Scientific classification
- Kingdom: Animalia
- Phylum: Chordata
- Class: Mammalia
- Order: Chiroptera
- Family: Pteropodidae
- Genus: Pteropus
- Species: P. macrotis
- Binomial name: Pteropus macrotis Peters, 1867

= Big-eared flying fox =

- Authority: Peters, 1867
- Conservation status: LC

Species of bat

The big-eared flying fox (Pteropus macrotis) is a species of bat in the family Pteropodidae, larger bats who subsist largely on fruits. The species is distributed across a range in Indonesia, Papua New Guinea and islands nearing the Cape York Peninsula at the northeast of Australia, at elevations less than 500 metres and often in coastal mangroves.

==Taxonomy and etymology==
Pteropus macrotis was described as a new species in 1867 by German naturalist Wilhelm Peters. The holotype had been collected on the Indonesian island of Buru. Its species name "macrotis" comes from Ancient Greek makrós meaning "long" and oûs meaning "ear".

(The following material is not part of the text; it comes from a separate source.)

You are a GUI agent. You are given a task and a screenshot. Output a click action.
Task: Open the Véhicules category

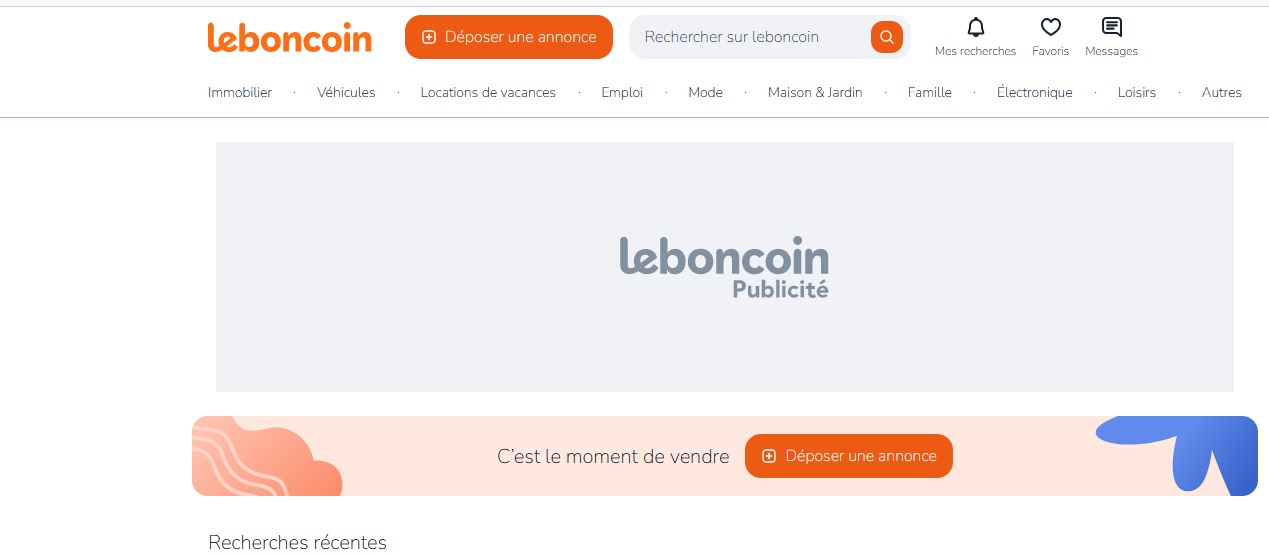click(x=346, y=92)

P. macrotis is also referred to by the common name large-eared flying-fox.

==Description==
Distinguished in the region as a smaller species of the Pteropus genus, their forearm length ranges from 143 to 157 millimetres.
The pelage is uniformly dark brown, but for yellowish coloration at the mantle (chest) and highlights of the ventral fur.
The ears of P. macrotis are distinctly elongated to a fine point, the length from notch to tip is 30 to 37 mm.
A range in length of the head and body combined is recorded as 180 to 240 mm, their mass is from 315 to 425 grams.

==Biology and ecology==
Its diet consists of plant matter such as fruit and flower blossoms, including the blossoms of coconut trees.
It has been known to be infected by the blood parasite Mycoplasma mariboi, a kind of Rickettsiales.

==Range and habitat==
It is found on the island of New Guinea, appearing in both Indonesia and Papua New Guinea. It also occurs on the island of Salawati (Indonesia), Boigu (Australia), Saibai (Australia), and the Aru Islands (Indonesia). It is generally found at elevations below 500 m above sea level.
It is associated with forested habitat, including tropical moist forest, dry forest, and monsoon forest.